Strategies to prevent the metabolic syndrome at the population level: role of authorities and non-governmental bodies.

Auteur(s) :
Bruce MA.
Date :
Mar, 2000
Source(s) :
BRITISH JOURNAL OF NUTRITION. #S181-S186 p83:Suppl 1
Adresse :
National Food Administration, Uppsala, Sweden. akbr@slv.se

Sommaire de l'article

The remarkable increase over the past 40 years in some chronic diseases, including the metabolic syndrome, has increased the demand for government and international policies to encourage various approaches to decrease the risk of these disease. There are some prerequisites for working out successful national food and nutrition policies.

Firstly, it is necessary to have a clear picture of the dietary pattern in a country and its associated public health problems. Based on these data, nutrient recommendations and goals are formulated by international or national scientific committees. Governments should translate these nutrient goals into food goals and eventually into national dietary guidelines. The means by which the national authorities can implement a nutrition policy include fortification and supplementation.

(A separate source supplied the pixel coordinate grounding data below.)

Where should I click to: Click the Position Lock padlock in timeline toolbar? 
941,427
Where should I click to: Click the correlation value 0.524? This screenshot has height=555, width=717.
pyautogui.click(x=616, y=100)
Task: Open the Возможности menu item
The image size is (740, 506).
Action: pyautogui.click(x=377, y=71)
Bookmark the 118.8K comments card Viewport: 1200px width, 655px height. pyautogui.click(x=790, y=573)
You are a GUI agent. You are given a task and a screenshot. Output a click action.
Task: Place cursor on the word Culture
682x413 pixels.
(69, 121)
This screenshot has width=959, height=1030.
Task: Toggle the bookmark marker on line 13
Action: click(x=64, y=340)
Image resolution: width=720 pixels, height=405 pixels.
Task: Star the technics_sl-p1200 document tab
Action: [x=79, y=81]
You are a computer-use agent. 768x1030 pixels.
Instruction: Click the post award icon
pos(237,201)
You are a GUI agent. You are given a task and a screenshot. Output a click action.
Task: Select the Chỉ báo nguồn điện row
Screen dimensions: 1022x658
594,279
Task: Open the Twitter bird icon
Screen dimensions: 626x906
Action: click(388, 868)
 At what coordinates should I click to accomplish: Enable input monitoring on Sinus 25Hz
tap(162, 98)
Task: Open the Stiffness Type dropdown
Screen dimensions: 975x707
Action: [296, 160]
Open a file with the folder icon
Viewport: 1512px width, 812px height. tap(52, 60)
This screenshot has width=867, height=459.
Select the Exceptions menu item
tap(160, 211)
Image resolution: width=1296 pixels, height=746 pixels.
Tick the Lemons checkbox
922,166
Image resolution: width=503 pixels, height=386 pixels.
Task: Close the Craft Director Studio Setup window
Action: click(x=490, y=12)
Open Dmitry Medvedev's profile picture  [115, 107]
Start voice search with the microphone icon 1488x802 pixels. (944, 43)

Equally important are educational and informative tools, such as labelling on the packed food products including information about ingredients and nutrient content. With respect to the metabolic syndrome, this implies nutrient recommendations regarding the intake of fat and carbohydrates (energy per cent) and dietary fibre; dietary guidelines regarding balance between energy intake and expenditure; decreased consumption of products rich in fat and increased consumption of cereals and other products rich in dietary fibre, etc.; recommendations from the authorities regarding nutrient labelling (content of fat and dietary fibre) on relevant products; and nutrient and health claims and other aids (symbols) as tools to make it easier for consumers to select the appropriate food products.